• **Provided information**
::::::

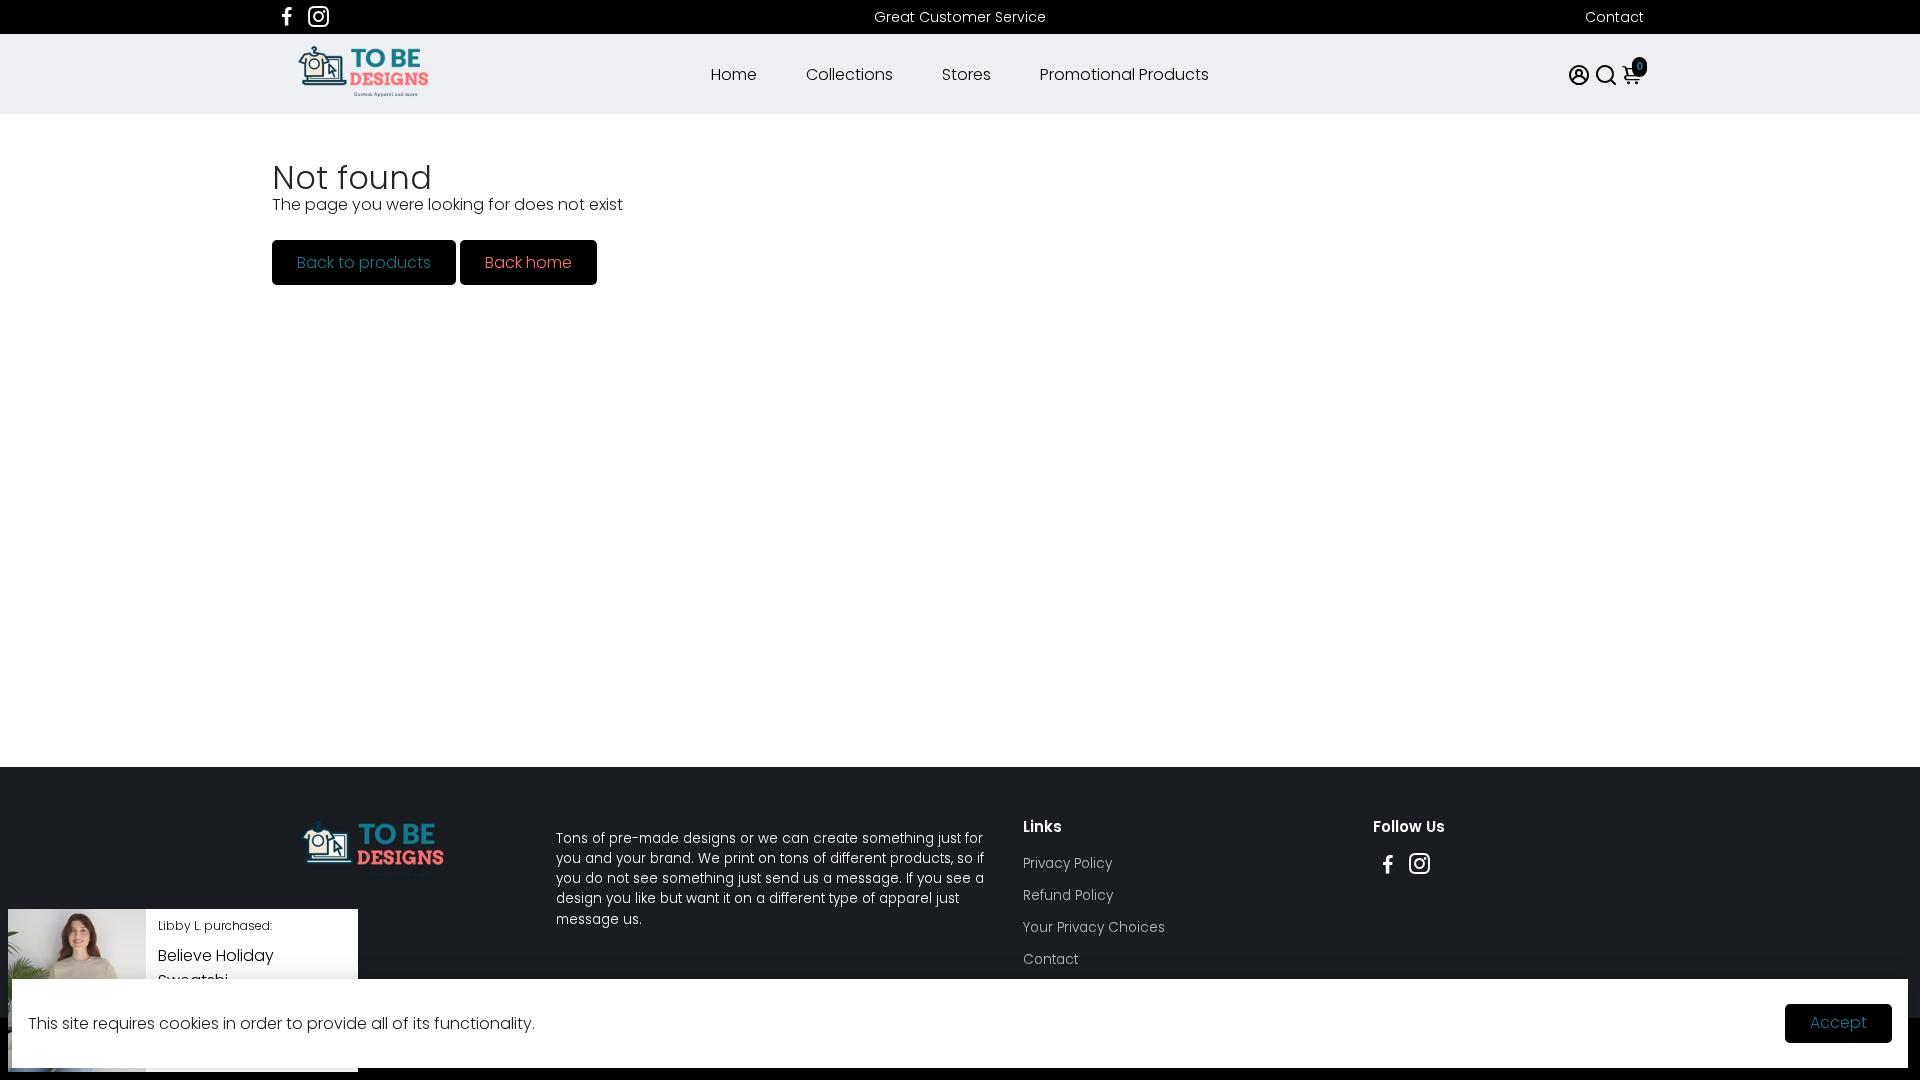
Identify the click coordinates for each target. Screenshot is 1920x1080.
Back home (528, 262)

::::::

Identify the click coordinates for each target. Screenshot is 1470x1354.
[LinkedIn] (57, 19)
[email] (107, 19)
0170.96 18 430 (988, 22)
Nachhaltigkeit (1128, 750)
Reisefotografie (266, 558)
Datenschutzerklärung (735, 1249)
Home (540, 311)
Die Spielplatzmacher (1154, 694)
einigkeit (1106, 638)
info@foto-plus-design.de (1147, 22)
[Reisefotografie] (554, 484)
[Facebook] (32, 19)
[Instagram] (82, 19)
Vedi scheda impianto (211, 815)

::::::

• **What is being asked**
Look above for the line that contains "Screenshot is 1920x1080.". Starting there, transcribe every line exactly until you have copied the line that contains "Back home (528, 262)".

• **Solved exercise**
Identify the click coordinates for each target. Screenshot is 1920x1080.
Back home (528, 262)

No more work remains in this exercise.